The first thing of which you ought to be aware as someone who works at a bank is that you are federally regulated. This means that your statutory rights are governed by the Canada Labour Code, 1985 (“CLC”). When the CLC came became law, its purpose was to create similar protections arising out of the rules of dismissal to those accorded to unionized employees. For instance, a unionized employee can usually be terminated only if they are dismissed for just cause. Even after they are dismissed, they are free to grieve and arbitrate their dismissal. If successful, the arbitrator can reinstate them to their job with full backpay and fashion other remedies as he or she deems appropriate.
Similarly, if you are a bank employee who is dismissed for just cause you may either pursue a standard civil lawsuit against your former employer or have your dismissal decided by an adjudicator who can reinstate you to your former position and make you “whole” for the period of unemployment following your dismissal. An adjudicator will likely examine if you were the subject of performance reviews or progressive discipline prior to your dismissal to determine if the employer was justified in severing your employment summarily.

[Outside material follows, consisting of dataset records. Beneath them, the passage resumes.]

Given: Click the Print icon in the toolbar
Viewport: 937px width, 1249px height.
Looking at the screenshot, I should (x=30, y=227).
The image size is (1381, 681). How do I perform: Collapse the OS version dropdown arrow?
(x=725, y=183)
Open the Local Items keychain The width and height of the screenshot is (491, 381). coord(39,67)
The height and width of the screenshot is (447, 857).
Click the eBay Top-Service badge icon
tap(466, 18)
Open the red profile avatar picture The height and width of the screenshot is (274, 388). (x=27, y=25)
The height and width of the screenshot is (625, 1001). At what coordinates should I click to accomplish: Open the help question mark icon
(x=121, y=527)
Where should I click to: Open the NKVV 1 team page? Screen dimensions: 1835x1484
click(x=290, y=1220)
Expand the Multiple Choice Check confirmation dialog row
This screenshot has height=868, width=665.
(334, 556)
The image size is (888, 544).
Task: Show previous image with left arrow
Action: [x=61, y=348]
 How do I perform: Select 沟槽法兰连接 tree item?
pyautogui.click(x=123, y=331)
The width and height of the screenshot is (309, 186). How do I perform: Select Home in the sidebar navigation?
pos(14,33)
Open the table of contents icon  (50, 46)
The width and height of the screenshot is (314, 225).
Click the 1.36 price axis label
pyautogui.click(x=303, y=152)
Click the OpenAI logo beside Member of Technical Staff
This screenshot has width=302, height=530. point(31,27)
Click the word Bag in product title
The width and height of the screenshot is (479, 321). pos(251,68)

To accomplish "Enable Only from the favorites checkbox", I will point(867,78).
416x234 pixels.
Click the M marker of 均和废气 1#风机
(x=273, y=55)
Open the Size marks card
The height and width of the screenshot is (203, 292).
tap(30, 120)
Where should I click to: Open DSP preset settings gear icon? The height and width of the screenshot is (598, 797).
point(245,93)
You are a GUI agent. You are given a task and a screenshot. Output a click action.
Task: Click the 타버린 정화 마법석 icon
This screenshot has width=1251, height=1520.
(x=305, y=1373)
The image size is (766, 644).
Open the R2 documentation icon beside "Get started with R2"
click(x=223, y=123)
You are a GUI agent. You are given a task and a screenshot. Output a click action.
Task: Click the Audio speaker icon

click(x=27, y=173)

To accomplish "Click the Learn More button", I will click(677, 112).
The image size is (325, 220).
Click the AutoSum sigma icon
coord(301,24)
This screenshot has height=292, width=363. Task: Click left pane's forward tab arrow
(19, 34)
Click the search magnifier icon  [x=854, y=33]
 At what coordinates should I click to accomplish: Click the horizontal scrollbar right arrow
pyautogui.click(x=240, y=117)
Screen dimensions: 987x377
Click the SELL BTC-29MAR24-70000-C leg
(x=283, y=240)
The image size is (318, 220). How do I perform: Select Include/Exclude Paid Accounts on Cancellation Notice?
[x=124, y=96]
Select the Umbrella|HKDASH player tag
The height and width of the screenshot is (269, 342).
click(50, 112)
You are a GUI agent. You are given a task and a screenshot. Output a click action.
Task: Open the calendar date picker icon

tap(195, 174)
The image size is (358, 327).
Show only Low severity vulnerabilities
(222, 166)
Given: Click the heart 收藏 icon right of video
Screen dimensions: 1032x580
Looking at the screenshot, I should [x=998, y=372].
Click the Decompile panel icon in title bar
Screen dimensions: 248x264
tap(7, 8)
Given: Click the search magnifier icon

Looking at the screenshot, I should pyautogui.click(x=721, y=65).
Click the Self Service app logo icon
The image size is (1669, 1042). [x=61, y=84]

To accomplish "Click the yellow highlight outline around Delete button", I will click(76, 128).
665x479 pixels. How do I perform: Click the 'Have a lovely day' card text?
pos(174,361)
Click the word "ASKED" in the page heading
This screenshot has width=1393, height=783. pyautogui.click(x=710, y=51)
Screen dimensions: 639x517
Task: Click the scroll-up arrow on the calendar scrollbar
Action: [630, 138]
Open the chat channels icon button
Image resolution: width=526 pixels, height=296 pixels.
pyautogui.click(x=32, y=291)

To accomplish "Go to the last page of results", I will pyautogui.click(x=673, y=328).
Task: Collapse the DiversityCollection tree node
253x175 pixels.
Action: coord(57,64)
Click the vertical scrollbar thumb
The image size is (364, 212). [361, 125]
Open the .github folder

Although bank employees are entitled to progressive discipline prior to the termination of their employment for cause, bank employees are in a position of trust. This is because bank employees deal with financial matters. Honesty and integrity are important components of any employment relationship in all workplaces, however, these notions are at the forefront of the analysis when it comes to those employed by a bank. For instance, employees who engage in “kiting” (a practice involving the withdrawal funds following a deposit of a bad cheque from one bank account to another bank account) without adequate explanation, could be dismissed summarily even after many years of service. However, typically under most circumstances, some measure of progressive discipline must apply before a bank employer decides to terminate an employee and failure to do so may result in the dismissal being deemed unjust.
Over the course of our years of practice, we have represented numerous bank employees successfully. This is in spite of the fact that each case always presented its own unique facts and challenges with various degrees of severity. Our best initial advice was and always remains: if you are presented with a dismissal letter from your bank employer, obtain legal advice from a qualified employment lawyer first before taking any steps in your matter.